0

I realise that I'll get at least one answer along the lines of "(re)write the code so it doesn't hang" but let's assume we don't live in that shiny happy utopia just yet...

In our embedded system we have a big SDK including a web-server (Boa) which is the primary method of user interaction.

It's possible, during certain phases of the moon, that something can cause the web server to hang or become otherwise stuck in such a way that the process appears running normally (not crashed/dead/using 100% CPU) but does not serve any web pages.

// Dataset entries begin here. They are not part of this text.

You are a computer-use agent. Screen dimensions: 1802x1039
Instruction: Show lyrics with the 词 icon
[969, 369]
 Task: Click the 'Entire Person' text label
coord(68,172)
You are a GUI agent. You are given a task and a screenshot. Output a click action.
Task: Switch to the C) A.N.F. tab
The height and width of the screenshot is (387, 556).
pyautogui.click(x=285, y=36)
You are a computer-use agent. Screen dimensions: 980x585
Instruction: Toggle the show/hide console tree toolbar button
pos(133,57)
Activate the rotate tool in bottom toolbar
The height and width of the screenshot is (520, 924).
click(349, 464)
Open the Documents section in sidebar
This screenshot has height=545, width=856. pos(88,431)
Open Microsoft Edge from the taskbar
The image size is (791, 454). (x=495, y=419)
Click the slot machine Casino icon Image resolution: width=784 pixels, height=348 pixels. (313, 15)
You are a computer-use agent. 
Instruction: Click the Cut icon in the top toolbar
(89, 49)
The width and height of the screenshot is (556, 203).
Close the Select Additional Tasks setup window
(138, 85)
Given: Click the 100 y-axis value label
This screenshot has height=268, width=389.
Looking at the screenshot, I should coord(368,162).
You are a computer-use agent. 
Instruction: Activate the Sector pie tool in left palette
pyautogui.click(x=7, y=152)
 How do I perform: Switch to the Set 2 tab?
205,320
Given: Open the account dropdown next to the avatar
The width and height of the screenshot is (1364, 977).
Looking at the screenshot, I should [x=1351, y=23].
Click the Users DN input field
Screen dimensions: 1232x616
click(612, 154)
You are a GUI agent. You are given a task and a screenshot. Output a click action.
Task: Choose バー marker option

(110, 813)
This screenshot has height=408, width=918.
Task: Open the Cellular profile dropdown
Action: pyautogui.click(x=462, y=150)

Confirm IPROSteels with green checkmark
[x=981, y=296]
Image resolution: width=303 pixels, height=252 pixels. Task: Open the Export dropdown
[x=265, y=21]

So, the question is, how do we test/detect this situation?

John U
  • 2,886
  • 3
  • 27
  • 39
  • 2
    Send a small, well-defined query to it and check that you get the expected response within a given time limit? – isedev Oct 01 '14 at 13:16
  • Well, yeah, I sort of guessed the broad strokes would be of that order, what I'm after is the *method* of sending an HTTP request or similar to the web server with minimal footprint. – John U Oct 01 '14 at 16:19
  • Simple solution would be a shell script doing `wget -q -O /dev/null TESTURL` and checking the status code returned by `wget`. – isedev Oct 01 '14 at 16:21

1 Answers1

2

To test whether the server is hung, create a TCP socket and connect to port 80 on IP address 127.0.0.1 (loopback address). Then send the following text over the socket

GET / HTTP/1.1\r\n\r\n

Most servers will interpret that as a request for index.html. Alternatively, you could implement an undocumented URL for testing (which allows for a shorter, predetermined response), e.g.

GET /test/fdoaoqfaf12491r2h1rfda HTTP/1.1\r\n\r\n

You then need to read the response from the server. This involves using select with a reasonable timeout to determine whether any data came back from the server, and if so, use recv to read the data. The response from the server will consist of a header followed by content. The header consists of lines of text, with a blank line at the end of the header. Lines end with \r\n, so the end of the header is \r\n\r\n.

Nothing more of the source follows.